When there are a large number of records in the table, if you want to query the table, the first way to search for information is to search the whole table, which is to take out all the records one by one, compare them one by one with the query conditions, and then return Records that meet the conditions will consume a lot of database system time and cause a lot of disk I/O operations; the second is to create an index in the table, then find the index value that meets the query conditions in the index, and finally save it in the index The ROWID (equivalent to the page number) in the table can quickly find the corresponding record in the table.

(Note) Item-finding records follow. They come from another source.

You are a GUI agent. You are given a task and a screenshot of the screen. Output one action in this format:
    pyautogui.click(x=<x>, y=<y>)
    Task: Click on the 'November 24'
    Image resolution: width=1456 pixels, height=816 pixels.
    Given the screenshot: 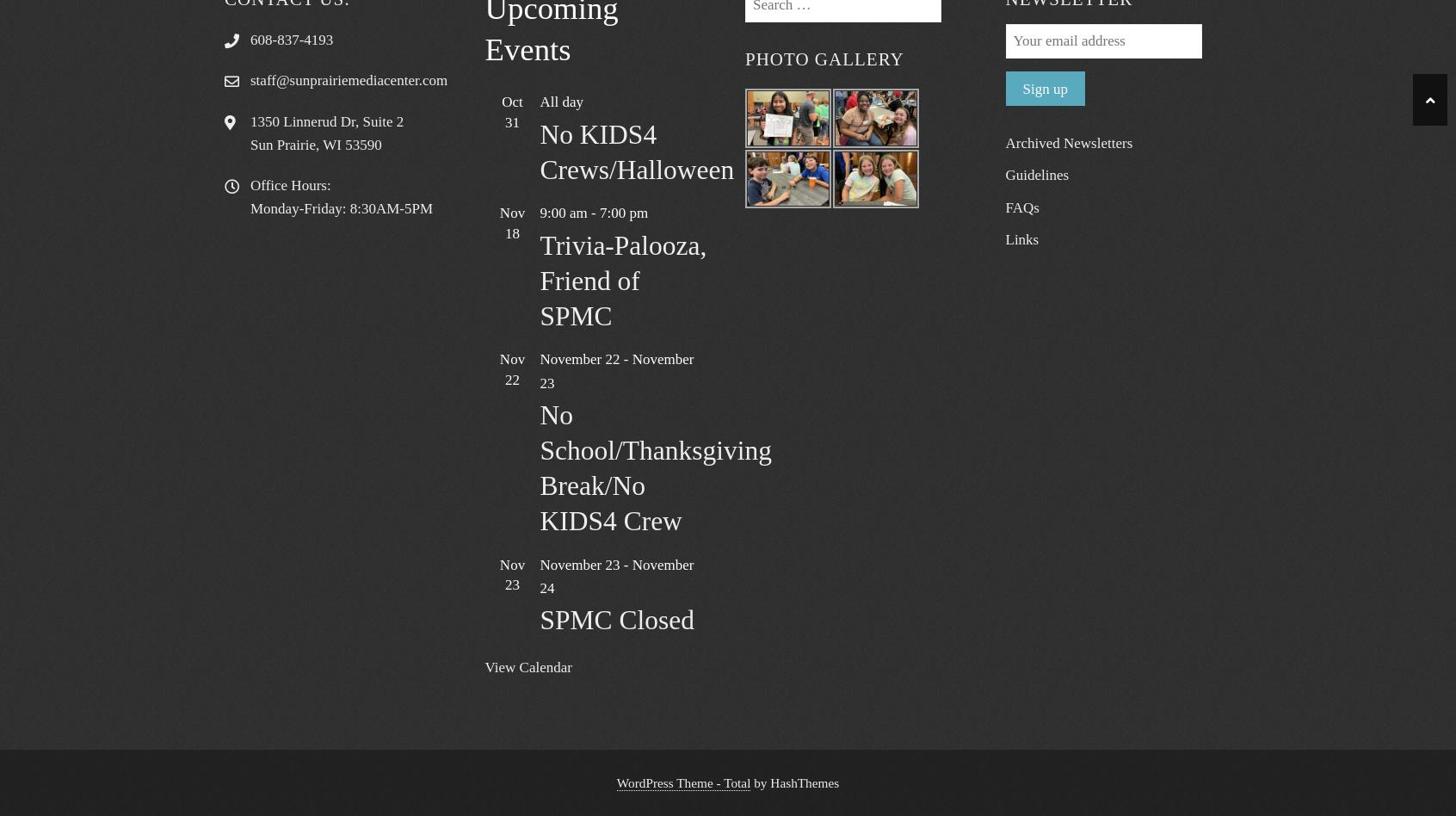 What is the action you would take?
    pyautogui.click(x=539, y=575)
    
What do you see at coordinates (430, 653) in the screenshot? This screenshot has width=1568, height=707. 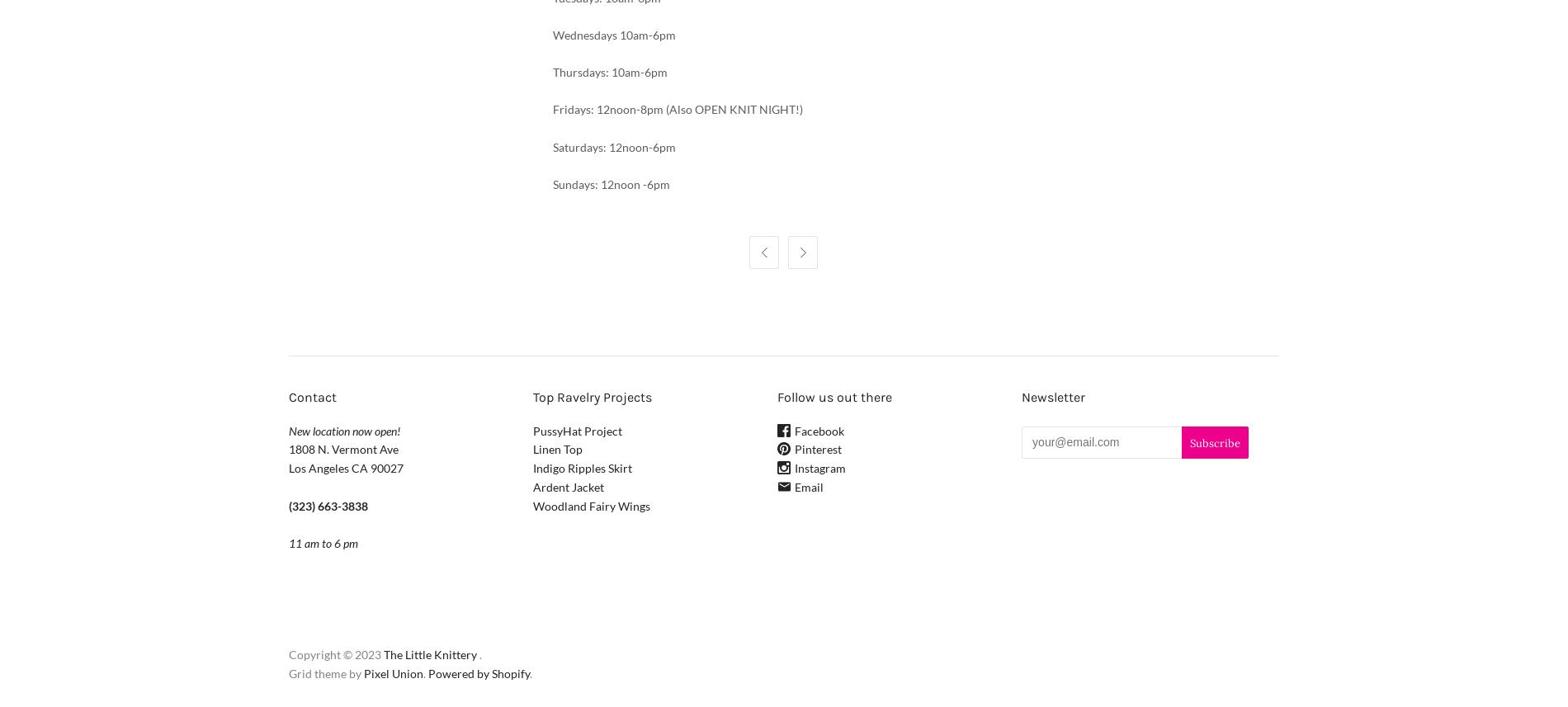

The index data structure used by the InnoDB storage engine after MySQL5.5 mainly uses: B Tree; this article will take you to talk about the past and present life of B Tree;

**Mark**

：

B Tree can be used for , >=, BETWEEN, IN , and LIKE usage indexes that do not start with a wildcard. (After MySQL 5.5)

These facts may subvert some of your perceptions, such as in other articles or books you have read. All of the above are "range queries" and are not indexed!

That’s right, before 5.5, the optimizer would not choose to search through the index. The optimizer believed that the rows retrieved in this way were more than those of the full table scan, because it would have to go back to the table to check again, which may involve The number of I/O rows is larger and is abandoned by the optimizer.

After optimization of the algorithm (B Tree), it supports scanning of some range types (taking advantage of the orderliness of the B Tree data structure). This approach also violates the leftmost prefix principle, resulting in the condition after the range query being unable to use the joint index, which we will explain in detail later.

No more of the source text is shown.